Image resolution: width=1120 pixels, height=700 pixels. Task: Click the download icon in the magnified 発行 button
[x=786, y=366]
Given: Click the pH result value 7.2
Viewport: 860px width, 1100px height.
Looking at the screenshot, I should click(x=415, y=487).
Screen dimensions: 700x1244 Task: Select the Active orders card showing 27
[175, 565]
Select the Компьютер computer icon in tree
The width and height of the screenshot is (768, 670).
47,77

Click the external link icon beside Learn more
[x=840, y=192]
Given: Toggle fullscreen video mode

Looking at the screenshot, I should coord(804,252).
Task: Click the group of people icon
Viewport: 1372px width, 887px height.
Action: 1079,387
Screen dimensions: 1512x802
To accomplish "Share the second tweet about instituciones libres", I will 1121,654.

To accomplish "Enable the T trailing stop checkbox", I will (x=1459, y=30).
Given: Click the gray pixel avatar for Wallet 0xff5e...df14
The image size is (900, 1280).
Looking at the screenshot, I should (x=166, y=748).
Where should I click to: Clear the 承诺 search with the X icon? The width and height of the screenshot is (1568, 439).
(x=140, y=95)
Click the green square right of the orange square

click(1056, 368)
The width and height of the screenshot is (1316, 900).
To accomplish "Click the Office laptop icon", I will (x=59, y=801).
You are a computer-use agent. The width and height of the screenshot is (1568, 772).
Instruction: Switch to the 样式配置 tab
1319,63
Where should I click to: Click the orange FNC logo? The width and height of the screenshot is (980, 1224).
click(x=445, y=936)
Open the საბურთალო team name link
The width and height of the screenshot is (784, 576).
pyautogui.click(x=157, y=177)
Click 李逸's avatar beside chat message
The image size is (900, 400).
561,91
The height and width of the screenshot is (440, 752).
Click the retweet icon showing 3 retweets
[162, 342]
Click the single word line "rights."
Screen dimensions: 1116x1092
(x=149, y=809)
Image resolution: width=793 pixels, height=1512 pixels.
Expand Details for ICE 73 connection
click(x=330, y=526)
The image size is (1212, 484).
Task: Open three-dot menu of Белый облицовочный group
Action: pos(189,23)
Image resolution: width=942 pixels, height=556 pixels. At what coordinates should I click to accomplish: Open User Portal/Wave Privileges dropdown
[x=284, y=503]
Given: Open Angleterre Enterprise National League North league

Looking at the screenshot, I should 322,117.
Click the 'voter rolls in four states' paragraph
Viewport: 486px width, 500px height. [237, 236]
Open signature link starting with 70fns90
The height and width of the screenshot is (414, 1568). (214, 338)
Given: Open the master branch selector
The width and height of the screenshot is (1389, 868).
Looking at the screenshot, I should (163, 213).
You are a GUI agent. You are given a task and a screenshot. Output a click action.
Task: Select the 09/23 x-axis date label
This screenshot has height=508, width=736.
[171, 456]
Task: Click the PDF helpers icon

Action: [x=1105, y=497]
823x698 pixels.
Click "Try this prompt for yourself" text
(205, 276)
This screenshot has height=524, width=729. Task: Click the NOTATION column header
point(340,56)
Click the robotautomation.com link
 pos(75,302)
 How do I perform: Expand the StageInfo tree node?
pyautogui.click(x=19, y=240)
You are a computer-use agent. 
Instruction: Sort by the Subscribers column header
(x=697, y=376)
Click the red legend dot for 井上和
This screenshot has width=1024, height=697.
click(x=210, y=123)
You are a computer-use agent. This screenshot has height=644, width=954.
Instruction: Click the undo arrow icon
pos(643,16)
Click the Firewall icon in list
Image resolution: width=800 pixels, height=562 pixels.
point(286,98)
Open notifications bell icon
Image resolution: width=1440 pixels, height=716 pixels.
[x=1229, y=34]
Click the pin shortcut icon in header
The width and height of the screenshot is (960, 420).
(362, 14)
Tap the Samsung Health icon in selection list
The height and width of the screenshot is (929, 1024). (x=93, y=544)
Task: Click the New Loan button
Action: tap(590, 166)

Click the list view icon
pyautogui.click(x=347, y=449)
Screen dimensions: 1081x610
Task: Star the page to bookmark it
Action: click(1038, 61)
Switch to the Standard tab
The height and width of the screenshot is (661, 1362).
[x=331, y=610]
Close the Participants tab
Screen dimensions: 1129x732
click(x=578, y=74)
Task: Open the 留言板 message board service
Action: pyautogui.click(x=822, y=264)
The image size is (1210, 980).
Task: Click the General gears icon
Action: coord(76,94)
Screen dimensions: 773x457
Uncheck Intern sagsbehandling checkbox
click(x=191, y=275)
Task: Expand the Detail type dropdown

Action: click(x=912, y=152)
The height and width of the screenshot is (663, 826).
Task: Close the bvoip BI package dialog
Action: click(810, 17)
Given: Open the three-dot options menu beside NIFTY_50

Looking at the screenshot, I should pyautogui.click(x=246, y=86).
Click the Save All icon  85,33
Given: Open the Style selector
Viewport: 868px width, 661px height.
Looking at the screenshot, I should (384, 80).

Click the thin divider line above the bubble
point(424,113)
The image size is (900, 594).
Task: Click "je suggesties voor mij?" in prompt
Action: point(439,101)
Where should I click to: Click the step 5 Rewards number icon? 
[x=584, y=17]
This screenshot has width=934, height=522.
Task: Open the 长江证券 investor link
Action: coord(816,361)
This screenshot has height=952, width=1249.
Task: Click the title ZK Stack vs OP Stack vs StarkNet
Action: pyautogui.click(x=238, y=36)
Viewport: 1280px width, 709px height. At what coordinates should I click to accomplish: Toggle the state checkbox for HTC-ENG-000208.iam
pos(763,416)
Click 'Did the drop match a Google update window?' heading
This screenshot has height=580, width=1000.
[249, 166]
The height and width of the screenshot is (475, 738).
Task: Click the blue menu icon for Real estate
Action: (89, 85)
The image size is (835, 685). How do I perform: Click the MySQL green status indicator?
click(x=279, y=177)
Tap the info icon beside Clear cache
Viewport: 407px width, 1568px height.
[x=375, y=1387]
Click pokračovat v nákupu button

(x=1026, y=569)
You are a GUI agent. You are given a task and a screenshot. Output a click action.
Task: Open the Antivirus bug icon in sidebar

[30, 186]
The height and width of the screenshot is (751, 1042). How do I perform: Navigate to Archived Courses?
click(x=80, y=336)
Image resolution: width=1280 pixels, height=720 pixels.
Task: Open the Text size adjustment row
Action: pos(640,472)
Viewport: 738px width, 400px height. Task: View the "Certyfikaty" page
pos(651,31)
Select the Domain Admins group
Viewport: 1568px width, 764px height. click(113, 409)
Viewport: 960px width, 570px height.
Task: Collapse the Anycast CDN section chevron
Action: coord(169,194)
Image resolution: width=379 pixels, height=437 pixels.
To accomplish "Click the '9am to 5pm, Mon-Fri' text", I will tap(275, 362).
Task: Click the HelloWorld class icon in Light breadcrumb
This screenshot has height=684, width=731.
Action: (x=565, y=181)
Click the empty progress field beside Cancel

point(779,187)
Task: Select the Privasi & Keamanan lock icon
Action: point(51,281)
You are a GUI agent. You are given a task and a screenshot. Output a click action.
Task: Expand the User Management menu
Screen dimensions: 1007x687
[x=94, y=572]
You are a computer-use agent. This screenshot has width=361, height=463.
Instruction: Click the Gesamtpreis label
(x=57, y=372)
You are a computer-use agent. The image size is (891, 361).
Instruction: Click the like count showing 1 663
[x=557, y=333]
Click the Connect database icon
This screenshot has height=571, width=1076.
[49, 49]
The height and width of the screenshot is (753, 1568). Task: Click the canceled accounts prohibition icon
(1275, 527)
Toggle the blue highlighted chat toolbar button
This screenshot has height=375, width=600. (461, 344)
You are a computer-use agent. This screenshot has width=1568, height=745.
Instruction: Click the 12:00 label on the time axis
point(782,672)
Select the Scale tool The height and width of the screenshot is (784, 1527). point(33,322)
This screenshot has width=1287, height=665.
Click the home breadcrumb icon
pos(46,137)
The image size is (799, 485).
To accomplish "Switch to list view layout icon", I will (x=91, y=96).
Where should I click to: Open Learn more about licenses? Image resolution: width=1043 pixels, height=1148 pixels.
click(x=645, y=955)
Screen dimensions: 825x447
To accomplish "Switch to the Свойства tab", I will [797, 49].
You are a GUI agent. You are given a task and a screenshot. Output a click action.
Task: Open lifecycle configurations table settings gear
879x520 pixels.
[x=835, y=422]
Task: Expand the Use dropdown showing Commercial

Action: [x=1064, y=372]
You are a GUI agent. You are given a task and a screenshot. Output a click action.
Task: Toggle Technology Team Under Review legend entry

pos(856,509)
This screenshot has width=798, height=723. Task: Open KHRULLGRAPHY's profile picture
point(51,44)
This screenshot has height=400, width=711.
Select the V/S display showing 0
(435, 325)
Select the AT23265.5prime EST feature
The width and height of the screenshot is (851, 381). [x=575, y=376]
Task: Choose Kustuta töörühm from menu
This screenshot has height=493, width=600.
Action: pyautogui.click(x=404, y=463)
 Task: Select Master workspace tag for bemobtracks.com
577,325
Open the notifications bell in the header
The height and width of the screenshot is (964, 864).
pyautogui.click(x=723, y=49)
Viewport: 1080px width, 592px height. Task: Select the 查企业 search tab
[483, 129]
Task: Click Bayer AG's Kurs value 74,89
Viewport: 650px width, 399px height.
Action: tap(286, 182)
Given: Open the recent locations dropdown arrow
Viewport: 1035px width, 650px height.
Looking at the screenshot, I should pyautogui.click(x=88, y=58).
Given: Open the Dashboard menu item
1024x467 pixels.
..............................
> _The task_: Exact duplication is required for the lines above, from the line that contains "The width and height of the screenshot is (960, 420)." to the line that contains "Switch to the Standard tab", inclusive; omit all others.

> _Answer box_:
The width and height of the screenshot is (960, 420).
(362, 14)
Tap the Samsung Health icon in selection list
The height and width of the screenshot is (929, 1024). (x=93, y=544)
Task: Click the New Loan button
Action: tap(590, 166)

Click the list view icon
pyautogui.click(x=347, y=449)
Screen dimensions: 1081x610
Task: Star the page to bookmark it
Action: click(1038, 61)
Switch to the Standard tab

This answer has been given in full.